Que se pode dizer quando morre um sábio?
Que joeiramos no garimpo do ouro das palavras, dessas
que Ernesto Sábato dizia ser preciso cavar fundo se quisermos descobri-las,
para fazermos "a narrativa de um homem", como Manuel Louzã Henriques?
É essa perplexidade que me assalta quando a notícia da
sua morte chega, dizendo que terminara a sua agonia hospitalar dos últimos
dias.
Ninguém, como ele, sabia navegar no mar das palavras,
fazendo da conversa uma arte sublime.
Ninguém, como ele, tomava o fio da fala projectando o
conhecimento e o pensamento como actos superiores de dignidade e de libertação.
Ninguém, como ele, na peugada de Jorge Dias, Leite de
Vasconcelos, Ernesto Veiga de Oliveira ou Michel Giacometti, sabia ouvir os
outros.
Ninguém, como ele, sabia as confluências da cultura
erudita e da cultura tradicional, do sangue arterial que corria entre elas, e
de como uma era tributária da outra.
(Um dia,
ouvi-lhe dizer que aquela mulher franzina que se chamava Catarina Chitas, bodeira
e camponesa, analfabeta, exímia tocadora de adufe e poeta, era “um monumento enorme
da cultura portuguesa”)

[Dados guardados]

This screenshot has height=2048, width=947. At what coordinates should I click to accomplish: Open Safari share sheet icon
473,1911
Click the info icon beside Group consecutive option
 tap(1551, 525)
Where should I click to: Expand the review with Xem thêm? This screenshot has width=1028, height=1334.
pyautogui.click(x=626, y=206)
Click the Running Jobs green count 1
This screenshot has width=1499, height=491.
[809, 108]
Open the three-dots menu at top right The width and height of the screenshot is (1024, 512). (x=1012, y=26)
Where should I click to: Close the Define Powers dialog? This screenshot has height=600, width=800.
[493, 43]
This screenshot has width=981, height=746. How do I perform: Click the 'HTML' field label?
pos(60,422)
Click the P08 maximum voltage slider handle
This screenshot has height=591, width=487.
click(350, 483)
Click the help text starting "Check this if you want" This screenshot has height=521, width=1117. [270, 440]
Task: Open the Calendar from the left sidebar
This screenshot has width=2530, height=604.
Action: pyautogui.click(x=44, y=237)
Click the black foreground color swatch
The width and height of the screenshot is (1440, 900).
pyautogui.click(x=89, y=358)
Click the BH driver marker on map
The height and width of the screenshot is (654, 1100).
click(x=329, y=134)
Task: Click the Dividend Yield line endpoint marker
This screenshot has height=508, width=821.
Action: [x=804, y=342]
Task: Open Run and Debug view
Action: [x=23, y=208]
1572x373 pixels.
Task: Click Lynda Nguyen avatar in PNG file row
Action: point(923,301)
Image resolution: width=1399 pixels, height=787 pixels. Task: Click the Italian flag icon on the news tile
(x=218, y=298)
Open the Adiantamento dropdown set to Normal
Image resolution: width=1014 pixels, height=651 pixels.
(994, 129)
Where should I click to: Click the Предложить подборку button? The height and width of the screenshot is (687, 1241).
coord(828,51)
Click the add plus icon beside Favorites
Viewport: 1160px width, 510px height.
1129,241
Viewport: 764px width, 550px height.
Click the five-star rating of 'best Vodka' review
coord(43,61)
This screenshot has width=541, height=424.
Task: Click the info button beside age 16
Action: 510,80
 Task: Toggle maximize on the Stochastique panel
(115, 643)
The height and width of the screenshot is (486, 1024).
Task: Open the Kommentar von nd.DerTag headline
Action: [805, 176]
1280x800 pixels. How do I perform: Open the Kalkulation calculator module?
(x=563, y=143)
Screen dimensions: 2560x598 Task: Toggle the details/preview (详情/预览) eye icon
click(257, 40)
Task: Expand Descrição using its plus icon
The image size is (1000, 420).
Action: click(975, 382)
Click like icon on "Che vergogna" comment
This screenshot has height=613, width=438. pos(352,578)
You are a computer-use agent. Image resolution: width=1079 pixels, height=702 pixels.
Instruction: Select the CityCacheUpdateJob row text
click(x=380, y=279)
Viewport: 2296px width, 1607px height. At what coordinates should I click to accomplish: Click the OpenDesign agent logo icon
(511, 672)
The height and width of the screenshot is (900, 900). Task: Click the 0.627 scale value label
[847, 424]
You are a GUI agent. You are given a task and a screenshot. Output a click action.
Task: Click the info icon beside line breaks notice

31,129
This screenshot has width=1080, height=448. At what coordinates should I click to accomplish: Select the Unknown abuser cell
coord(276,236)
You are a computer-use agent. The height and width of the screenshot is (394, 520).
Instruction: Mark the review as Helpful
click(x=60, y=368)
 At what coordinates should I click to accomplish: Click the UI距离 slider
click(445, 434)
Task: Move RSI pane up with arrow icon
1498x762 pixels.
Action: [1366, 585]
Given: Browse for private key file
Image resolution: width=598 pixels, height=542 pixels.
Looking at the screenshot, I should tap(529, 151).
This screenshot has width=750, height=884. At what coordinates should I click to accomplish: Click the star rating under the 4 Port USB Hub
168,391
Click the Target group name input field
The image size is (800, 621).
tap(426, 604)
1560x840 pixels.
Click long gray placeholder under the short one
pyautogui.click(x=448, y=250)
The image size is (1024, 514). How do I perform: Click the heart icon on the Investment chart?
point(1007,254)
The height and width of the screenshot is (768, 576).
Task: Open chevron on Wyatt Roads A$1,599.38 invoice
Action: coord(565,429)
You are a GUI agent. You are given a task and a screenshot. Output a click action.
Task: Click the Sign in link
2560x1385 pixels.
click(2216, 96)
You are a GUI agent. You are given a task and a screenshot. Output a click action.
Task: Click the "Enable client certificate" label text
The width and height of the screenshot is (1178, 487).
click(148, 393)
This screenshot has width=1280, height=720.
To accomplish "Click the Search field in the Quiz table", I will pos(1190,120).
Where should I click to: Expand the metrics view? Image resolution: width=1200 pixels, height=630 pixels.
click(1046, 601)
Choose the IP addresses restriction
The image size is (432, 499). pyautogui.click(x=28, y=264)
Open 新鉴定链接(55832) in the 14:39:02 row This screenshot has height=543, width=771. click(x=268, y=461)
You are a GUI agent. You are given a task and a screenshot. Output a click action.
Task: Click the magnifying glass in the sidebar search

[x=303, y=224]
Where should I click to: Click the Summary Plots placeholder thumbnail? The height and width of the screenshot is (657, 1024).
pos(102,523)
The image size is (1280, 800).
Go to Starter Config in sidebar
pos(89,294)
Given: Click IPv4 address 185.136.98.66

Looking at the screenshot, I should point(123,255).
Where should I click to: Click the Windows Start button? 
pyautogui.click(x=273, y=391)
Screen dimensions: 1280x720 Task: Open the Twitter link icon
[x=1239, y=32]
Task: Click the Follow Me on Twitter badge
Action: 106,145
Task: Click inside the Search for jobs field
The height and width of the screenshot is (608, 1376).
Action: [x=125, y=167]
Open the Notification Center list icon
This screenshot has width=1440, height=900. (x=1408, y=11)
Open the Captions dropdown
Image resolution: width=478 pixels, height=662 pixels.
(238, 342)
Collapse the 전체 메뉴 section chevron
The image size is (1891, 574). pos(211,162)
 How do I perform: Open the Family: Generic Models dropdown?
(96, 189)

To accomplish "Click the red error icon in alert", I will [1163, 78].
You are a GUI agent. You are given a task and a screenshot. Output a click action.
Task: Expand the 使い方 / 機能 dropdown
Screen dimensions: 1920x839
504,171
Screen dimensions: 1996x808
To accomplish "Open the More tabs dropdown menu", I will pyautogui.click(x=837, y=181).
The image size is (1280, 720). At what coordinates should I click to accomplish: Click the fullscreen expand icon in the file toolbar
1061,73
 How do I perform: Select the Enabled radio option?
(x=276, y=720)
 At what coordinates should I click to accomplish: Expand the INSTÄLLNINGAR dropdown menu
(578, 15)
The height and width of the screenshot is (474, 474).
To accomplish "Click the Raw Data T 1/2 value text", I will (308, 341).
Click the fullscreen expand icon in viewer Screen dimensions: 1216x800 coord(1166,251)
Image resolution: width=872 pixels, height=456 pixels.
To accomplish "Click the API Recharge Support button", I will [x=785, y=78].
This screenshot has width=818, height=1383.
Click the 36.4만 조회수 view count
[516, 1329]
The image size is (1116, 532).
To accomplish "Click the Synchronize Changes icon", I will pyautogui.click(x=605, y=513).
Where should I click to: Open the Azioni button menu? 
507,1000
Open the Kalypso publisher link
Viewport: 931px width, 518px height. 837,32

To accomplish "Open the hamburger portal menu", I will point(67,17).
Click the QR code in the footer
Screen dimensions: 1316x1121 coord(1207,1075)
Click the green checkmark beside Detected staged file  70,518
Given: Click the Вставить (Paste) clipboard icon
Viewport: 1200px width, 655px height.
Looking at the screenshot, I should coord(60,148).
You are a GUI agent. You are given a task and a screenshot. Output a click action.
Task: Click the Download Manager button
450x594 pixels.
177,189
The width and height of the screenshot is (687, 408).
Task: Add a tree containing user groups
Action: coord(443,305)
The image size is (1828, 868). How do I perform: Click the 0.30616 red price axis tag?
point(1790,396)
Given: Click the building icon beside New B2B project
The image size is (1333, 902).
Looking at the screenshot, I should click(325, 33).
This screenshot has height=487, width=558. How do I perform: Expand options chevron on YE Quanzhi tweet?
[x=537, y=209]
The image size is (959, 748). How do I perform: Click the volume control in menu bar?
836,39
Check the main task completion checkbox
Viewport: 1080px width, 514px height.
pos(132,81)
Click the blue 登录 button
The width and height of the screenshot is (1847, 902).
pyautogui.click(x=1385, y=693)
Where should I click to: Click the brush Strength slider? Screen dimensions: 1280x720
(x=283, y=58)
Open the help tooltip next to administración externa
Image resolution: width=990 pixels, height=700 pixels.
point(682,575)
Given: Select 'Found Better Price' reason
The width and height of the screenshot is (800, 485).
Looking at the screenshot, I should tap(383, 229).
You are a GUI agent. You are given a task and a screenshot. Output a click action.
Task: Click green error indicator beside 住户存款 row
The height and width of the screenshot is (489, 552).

Tarefas do exercício ::
a) Reescreva em forma de lista o parágrafo do texto sobre Manuel Louzã Henriques que começa por "Ninguém, como ele, sabia as confluências", mantendo os factos principais.
b) Enumere todas as pessoas que o texto sobre Manuel Louzã Henriques menciona pelo nome, sem contar o próprio Manuel Louzã Henriques.
c) Escreva a continuação do texto sobre Manuel Louzã Henriques a partir do ponto em que ele termina.

Respostas do exercício ::
a)
- Conhecia os pontos de encontro entre a cultura erudita e a cultura tradicional.
- Conhecia a ligação viva, o "sangue arterial", que corria entre as duas.
- Sabia como uma dependia da outra.

b)
- Ernesto Sábato
- Jorge Dias
- Leite de Vasconcelos
- Ernesto Veiga de Oliveira
- Michel Giacometti
- Catarina Chitas

c)
Ninguém, como ele, nunca abdicando da coerência das ideias (comunista,
cidadão republicano) fazia da exigência de deixarmos um mundo melhor aos que
vierem depois de nós, uma prática quotidiana, que ele pregava à boa paz da
tolerância. O que se aprendia com ele!
Estou a vê-lo -- é essa imagem que quero reter – com o mar revolto dos seus
cabelos, o seu olhar vivíssimo, os gestos largos nas mãos, a explicar as coisas
num discurso que fluía e parecia interminável, que o Ti Manel (como lhe
chamávamos afectuosamente) sabia tecer a pedagogia da realidade relacionando
ideias, acontecimentos, figuras, rostos.
Todos nós que tivemos o privilégio de ouvir muitas vezes, aprendendo
sempre, aprendendo, guardamos essa riqueza no bornal da memória, lembrando
sempre o fascínio de termos convivido com um sábio.
Fernando Paulouro Neves
Sábias palavras para falar de um homem sábio!